Improvement actions are documented in the corrective and preventive action (CAPA) register and tracked through the ISMS corrective action process. Changes to the risk management methodology are approved by management and communicated to all personnel involved in risk management activities.

12. Roles & Responsibilities

  • Top Management: Approves this policy and the risk acceptance criteria. Accepts residual risks that exceed the acceptance threshold through informed decision. Reviews risk status in the management review.
  • Information Security Officer (ISO): Maintains the risk management process, facilitates risk assessments, coordinates risk treatment planning and reports risk status to management.
  • Risk Owners: Are accountable for the risks assigned to them. Approve treatment plans for their risks, monitor treatment implementation and accept residual risks within their authority.
  • Asset Owners: Provide input on asset value, CIA requirements and vulnerability information for their assigned assets. Support impact assessment by describing the business consequences of asset compromise.
  • Department Heads: Participate in risk identification and analysis for their areas of responsibility. Ensure that treatment actions assigned to their departments are implemented on schedule.
  • All Employees: Report potential risks, vulnerabilities and incidents through established channels.
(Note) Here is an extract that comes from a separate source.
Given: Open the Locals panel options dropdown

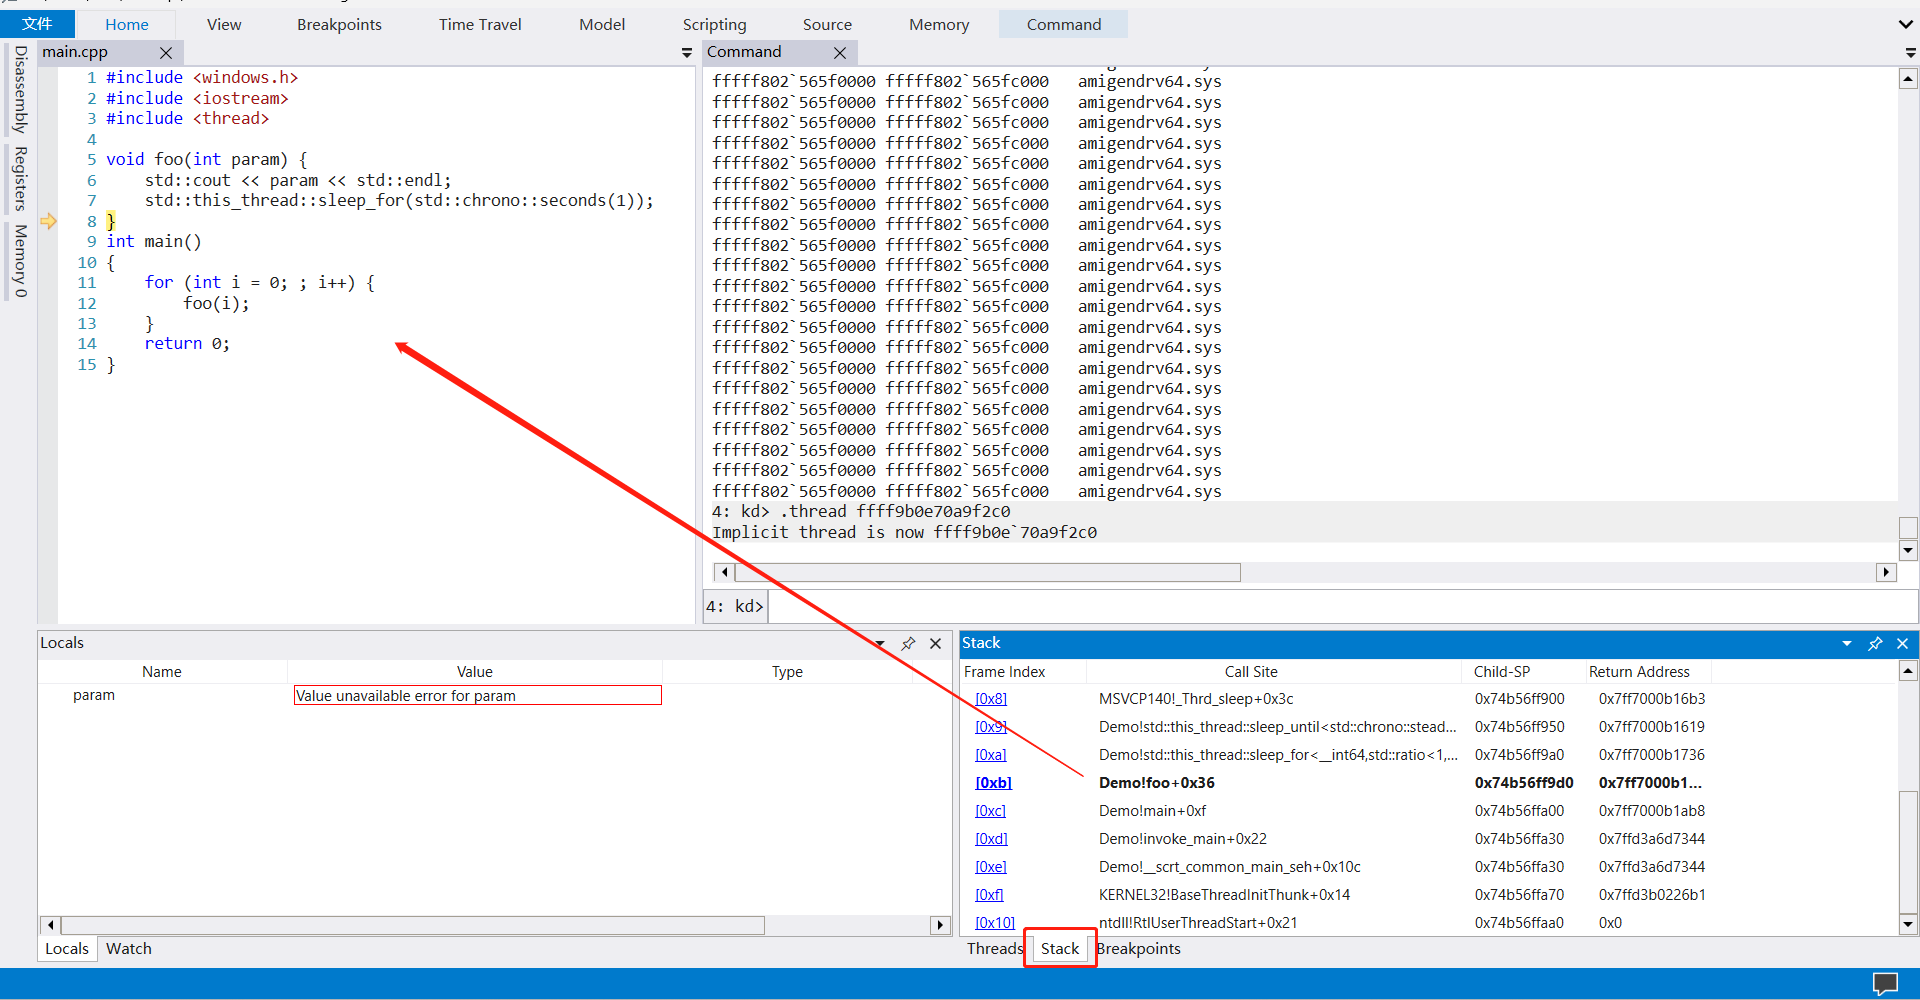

Participate in risk-related training and awareness activities.

13. Review & Maintenance

This policy is reviewed:

  • At least annually, as part of the ISMS management review cycle.
  • When the risk assessment methodology requires adjustment based on lessons learned.
  • When significant changes to the organisational context, threat landscape or regulatory environment affect risk management practices.
  • When audit findings or incident investigations identify deficiencies in the risk management process.

Sources

ISO 27001 Controls Covered

Clause 6.1 Actions to address risks and opportunities Clause 6.2 Information security objectives Clause 8.2 Information security risk assessment Clause 8.3 Information security risk treatment

Frequently asked questions

How often do I need to repeat the risk assessment?

At least annually and after every significant change (new systems, organisational restructuring, security incidents). ISO 27001 Clause 8.2 requires the risk assessment process to be performed at planned intervals. In practice, a fixed annual date works well — plus event-driven assessments when the threat landscape shifts.

Do I need a dedicated risk management tool?

Not necessarily. For small organisations, a structured spreadsheet is fine. Once you pass roughly 50 employees or more than 30 risk scenarios, a dedicated tool (or an integrated ISMS wizard like Cenedril) becomes significantly more efficient — mainly because linking assets, threats, vulnerabilities and controls manually gets unwieldy fast.

What is the difference between risk evaluation and risk treatment?

Risk evaluation determines how large a risk is (impact times likelihood) and whether it exceeds the risk acceptance threshold. Risk treatment decides what you do about the risk: avoid, modify, share or retain. Both belong in the same policy because the evaluation feeds directly into the treatment decision.

Does every risk need to be treated?

Every identified risk needs a documented decision. That does not mean every risk requires controls. Risks below the acceptance threshold can be consciously accepted (risk retention) — with a written justification and approval by the risk owner. What matters in an audit is the deliberate decision, not the control.

What goes into the Statement of Applicability (SoA)?

For each of the 93 Annex A controls, you document: whether it is applicable (yes/no), the justification for inclusion or exclusion, whether it is implemented and how. The SoA is one of the most scrutinised documents in a certification audit. It connects your risk assessment to concrete controls and shows auditors that you have consciously evaluated the Annex A catalogue.

How do I determine likelihood?

On a five-level scale from 'Very Unlikely' to 'Almost Certain'. The assessment draws on historical incidents, threat intelligence, industry reports and the judgement of the experts in the room. The scale must be defined and documented before the assessment begins — otherwise every participant rates according to their own standard.